Effective Aspirin Treatment of Women at Risk for Preeclampsia Delays the Metabolic Clock of Gestation

Abstract

Preeclampsia, characterized by the onset of hypertension with significant proteinuria after 20 weeks' gestation, is one of the leading causes of maternal and perinatal morbidity and mortality. Prophylactic low-dose aspirin treatment reduces the rate of preterm preeclampsia in high-risk women, but a significant proportion still develops preeclampsia. The mechanism of the prophylactic response is unknown. Here, the untargeted metabolomics analysis of 144 plasma samples from high-risk pregnant women before (11-13 weeks) and after (20-23 weeks) aspirin/placebo treatment elucidated metabolic effects of aspirin and metabolic differences potentially associated with the variation of the treatment response. We demonstrated that aspirin treatment resulted in a strong drug-associated metabolomics signature and that the preeclamptic or nonpreeclamptic outcome in response to treatment was significantly associated with the level of internal aspirin exposure ascertained from metabolomics data (t test, P=0.0083). Comparing women with and without preeclampsia after aspirin treatment, differences in 73 metabolites were detected, some of which involve pathways whose regulation is of importance in pregnancy and placental functions, such as glycerophospholipids metabolism, polyunsaturated fatty acid metabolism, and steroid hormone biosynthesis.
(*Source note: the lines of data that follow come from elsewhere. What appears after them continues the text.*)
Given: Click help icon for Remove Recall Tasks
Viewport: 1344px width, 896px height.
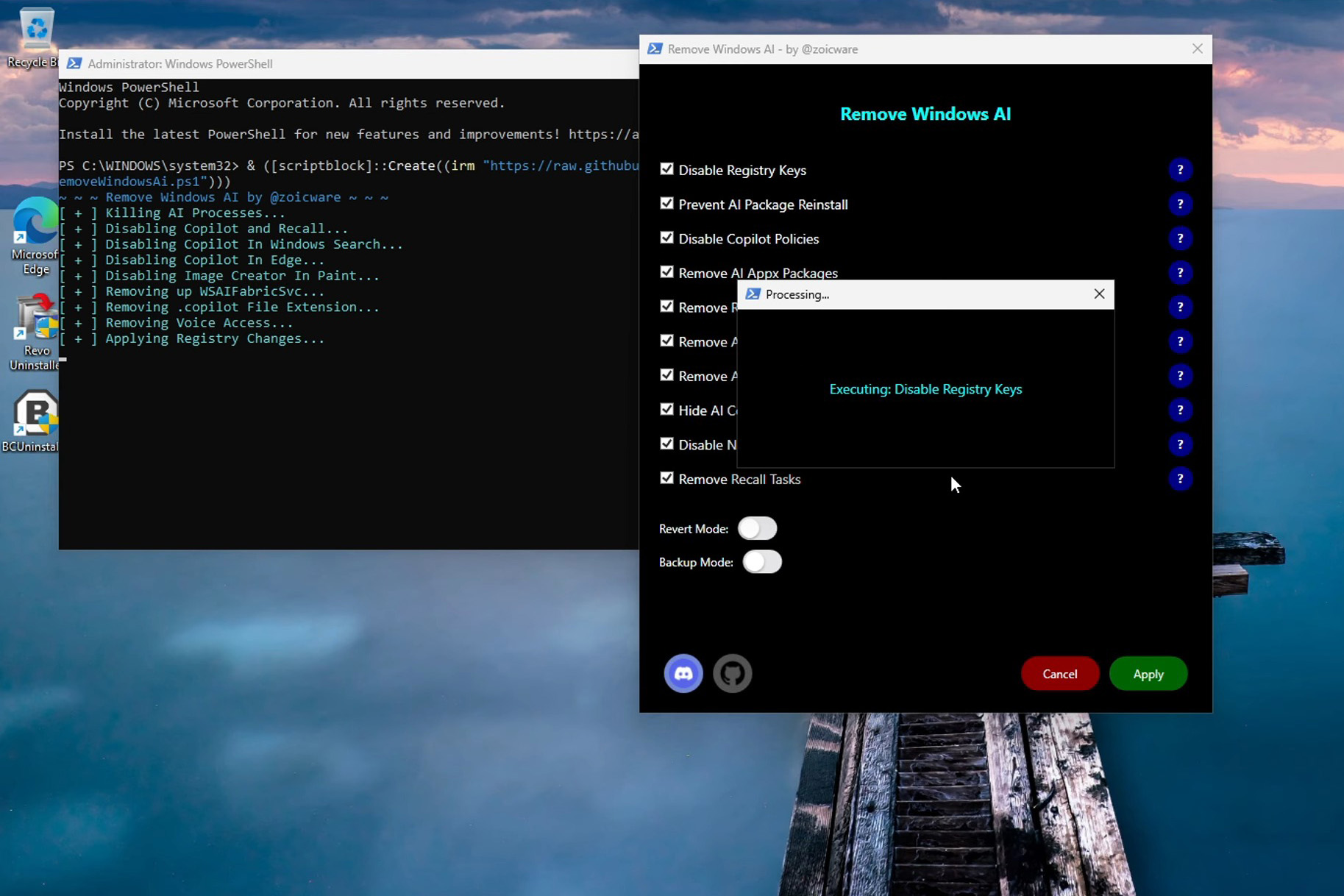Looking at the screenshot, I should tap(1179, 479).
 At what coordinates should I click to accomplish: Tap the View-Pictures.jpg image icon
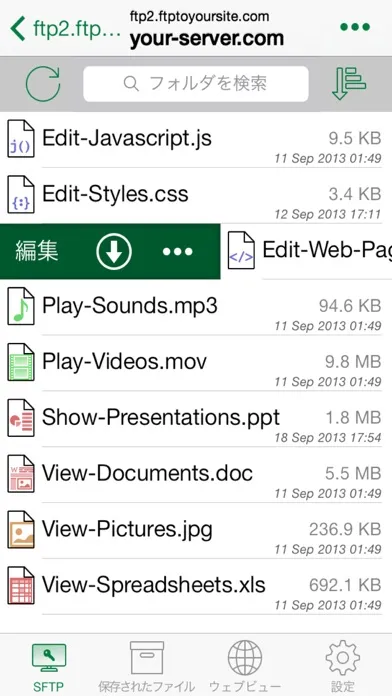click(21, 530)
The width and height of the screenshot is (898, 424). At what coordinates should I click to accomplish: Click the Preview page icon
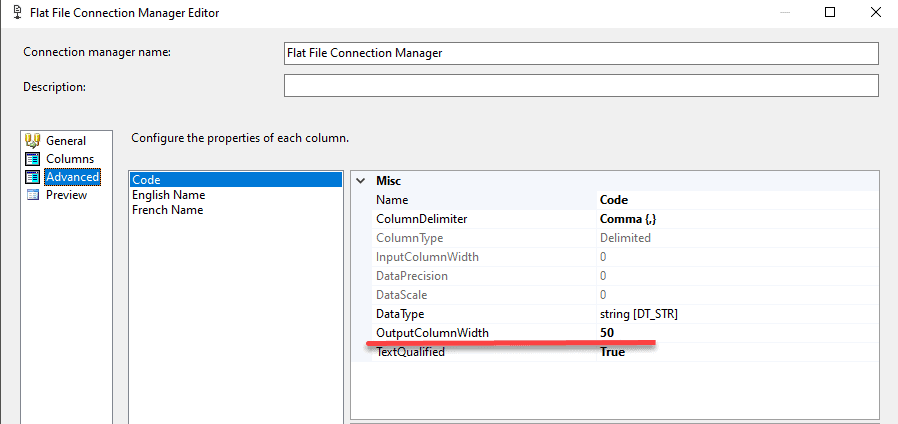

To further examine the hypothesis that aspirin delays gestational age advancement and thus the onset of preeclampsia, we constructed a metabolic clock on pretreatment and placebo-treated samples that estimated gestational age with high accuracy and found that aspirin significantly decelerated metabolic gestational age by 1.27 weeks (95% CI, 0.66-1.88 weeks), and partially reversed one-fourth of the metabolites changed over gestational age advancement, suggesting that aspirin treatment slowed down the metabolic clock of gestation.